:: What the task asks ::
Please copy the records word for word, from the start up to and including the line with "like (469, 397)".

:: Materials provided ::
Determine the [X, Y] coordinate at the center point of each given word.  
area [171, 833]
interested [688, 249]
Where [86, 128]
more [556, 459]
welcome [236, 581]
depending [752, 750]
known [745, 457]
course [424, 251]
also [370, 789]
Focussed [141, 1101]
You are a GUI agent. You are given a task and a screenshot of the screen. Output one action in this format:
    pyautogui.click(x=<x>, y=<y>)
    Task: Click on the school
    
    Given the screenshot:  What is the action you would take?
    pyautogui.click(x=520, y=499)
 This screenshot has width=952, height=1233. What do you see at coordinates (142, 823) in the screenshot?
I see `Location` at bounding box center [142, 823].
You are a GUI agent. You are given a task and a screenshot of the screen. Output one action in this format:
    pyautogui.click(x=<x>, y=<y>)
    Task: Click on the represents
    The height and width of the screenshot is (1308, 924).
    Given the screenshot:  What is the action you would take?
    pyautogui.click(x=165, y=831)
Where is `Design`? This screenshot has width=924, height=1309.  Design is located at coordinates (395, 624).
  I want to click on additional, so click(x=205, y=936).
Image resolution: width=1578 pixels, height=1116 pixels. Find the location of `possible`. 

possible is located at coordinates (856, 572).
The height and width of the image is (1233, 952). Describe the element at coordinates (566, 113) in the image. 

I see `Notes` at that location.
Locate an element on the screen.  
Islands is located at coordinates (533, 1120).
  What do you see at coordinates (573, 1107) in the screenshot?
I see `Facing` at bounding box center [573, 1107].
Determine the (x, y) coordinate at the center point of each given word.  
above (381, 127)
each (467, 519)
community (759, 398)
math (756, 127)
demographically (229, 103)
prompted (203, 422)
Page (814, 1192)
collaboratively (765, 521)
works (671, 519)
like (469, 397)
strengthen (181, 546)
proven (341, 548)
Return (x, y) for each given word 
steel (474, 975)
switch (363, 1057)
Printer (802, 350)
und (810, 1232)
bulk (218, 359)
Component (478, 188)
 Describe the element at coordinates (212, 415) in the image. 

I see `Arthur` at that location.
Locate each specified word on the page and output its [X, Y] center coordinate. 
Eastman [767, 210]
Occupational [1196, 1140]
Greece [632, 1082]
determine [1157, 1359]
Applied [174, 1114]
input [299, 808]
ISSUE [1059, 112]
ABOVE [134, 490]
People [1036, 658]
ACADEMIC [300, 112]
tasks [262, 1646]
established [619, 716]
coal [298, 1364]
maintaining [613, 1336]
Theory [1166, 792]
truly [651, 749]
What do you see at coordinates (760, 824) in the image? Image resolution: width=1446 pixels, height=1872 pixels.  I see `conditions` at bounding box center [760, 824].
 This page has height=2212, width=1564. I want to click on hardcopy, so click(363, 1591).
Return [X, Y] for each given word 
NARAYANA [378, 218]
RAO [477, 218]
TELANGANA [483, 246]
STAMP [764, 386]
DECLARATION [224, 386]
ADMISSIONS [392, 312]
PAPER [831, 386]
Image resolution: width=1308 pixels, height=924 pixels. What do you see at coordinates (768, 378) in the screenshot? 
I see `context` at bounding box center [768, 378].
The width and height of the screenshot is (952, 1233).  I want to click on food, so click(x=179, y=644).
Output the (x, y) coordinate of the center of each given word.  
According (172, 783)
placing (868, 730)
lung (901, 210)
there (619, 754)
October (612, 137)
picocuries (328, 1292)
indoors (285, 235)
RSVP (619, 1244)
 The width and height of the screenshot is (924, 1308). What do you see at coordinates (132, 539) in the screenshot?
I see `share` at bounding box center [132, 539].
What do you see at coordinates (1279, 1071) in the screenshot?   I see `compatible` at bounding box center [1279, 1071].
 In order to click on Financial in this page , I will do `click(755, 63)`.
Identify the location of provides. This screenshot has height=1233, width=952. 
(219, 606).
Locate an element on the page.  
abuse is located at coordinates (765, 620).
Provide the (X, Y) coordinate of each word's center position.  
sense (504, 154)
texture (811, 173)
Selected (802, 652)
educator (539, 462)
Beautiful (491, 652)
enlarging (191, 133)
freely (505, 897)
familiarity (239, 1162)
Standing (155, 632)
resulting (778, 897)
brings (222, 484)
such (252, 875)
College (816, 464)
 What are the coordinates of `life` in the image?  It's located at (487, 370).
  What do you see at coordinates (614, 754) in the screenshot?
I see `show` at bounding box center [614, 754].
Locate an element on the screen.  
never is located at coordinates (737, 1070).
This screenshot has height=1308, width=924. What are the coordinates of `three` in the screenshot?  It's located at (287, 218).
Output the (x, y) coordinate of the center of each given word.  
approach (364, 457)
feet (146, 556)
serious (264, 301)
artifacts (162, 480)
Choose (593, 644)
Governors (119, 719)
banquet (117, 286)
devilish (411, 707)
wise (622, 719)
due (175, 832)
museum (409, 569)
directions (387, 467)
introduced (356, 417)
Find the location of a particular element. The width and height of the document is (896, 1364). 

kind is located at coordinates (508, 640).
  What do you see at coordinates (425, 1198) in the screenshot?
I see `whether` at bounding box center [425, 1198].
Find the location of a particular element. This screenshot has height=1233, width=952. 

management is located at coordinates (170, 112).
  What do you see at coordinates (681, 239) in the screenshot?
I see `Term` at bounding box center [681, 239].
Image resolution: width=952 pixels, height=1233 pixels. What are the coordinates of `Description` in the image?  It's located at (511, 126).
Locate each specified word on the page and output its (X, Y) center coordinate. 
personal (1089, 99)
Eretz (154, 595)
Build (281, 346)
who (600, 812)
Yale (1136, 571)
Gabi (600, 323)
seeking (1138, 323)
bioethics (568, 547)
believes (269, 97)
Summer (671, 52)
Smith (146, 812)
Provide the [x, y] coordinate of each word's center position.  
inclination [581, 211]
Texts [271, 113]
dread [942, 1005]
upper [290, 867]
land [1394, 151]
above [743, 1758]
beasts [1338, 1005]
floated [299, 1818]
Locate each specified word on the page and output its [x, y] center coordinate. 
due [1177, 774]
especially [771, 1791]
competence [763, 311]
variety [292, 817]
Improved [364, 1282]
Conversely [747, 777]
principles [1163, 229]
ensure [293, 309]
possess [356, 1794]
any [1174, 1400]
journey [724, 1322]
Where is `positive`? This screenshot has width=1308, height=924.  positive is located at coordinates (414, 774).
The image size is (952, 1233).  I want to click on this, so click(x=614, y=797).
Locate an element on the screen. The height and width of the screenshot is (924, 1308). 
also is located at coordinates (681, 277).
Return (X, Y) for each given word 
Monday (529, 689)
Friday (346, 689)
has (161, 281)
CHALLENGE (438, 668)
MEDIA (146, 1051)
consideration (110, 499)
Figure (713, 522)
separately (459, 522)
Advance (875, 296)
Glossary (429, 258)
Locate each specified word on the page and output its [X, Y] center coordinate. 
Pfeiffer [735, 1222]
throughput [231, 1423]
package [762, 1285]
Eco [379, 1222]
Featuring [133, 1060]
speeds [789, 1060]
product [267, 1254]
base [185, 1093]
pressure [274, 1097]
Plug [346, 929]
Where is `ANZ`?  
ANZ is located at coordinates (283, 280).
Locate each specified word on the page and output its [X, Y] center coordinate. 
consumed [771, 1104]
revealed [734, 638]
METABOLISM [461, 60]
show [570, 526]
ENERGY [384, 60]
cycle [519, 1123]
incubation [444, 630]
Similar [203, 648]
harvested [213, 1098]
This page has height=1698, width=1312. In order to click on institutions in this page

:: Solution to this task ::
Determine the [X, Y] coordinate at the center point of each given word.  
area [171, 833]
interested [688, 249]
Where [86, 128]
more [556, 459]
welcome [236, 581]
depending [752, 750]
known [745, 457]
course [424, 251]
also [370, 789]
Focussed [141, 1101]
You are a GUI agent. You are given a task and a screenshot of the screen. Output one action in this format:
    pyautogui.click(x=<x>, y=<y>)
    Task: Click on the school
    
    Given the screenshot:  What is the action you would take?
    pyautogui.click(x=520, y=499)
 This screenshot has width=952, height=1233. What do you see at coordinates (142, 823) in the screenshot?
I see `Location` at bounding box center [142, 823].
You are a GUI agent. You are given a task and a screenshot of the screen. Output one action in this format:
    pyautogui.click(x=<x>, y=<y>)
    Task: Click on the represents
    The height and width of the screenshot is (1308, 924).
    Given the screenshot:  What is the action you would take?
    pyautogui.click(x=165, y=831)
Where is `Design`? This screenshot has width=924, height=1309.  Design is located at coordinates (395, 624).
  I want to click on additional, so click(x=205, y=936).
Image resolution: width=1578 pixels, height=1116 pixels. Find the location of `possible`. 

possible is located at coordinates (856, 572).
The height and width of the image is (1233, 952). Describe the element at coordinates (566, 113) in the image. 

I see `Notes` at that location.
Locate an element on the screen.  
Islands is located at coordinates (533, 1120).
  What do you see at coordinates (573, 1107) in the screenshot?
I see `Facing` at bounding box center [573, 1107].
Determine the (x, y) coordinate at the center point of each given word.  
above (381, 127)
each (467, 519)
community (759, 398)
math (756, 127)
demographically (229, 103)
prompted (203, 422)
Page (814, 1192)
collaboratively (765, 521)
works (671, 519)
like (469, 397)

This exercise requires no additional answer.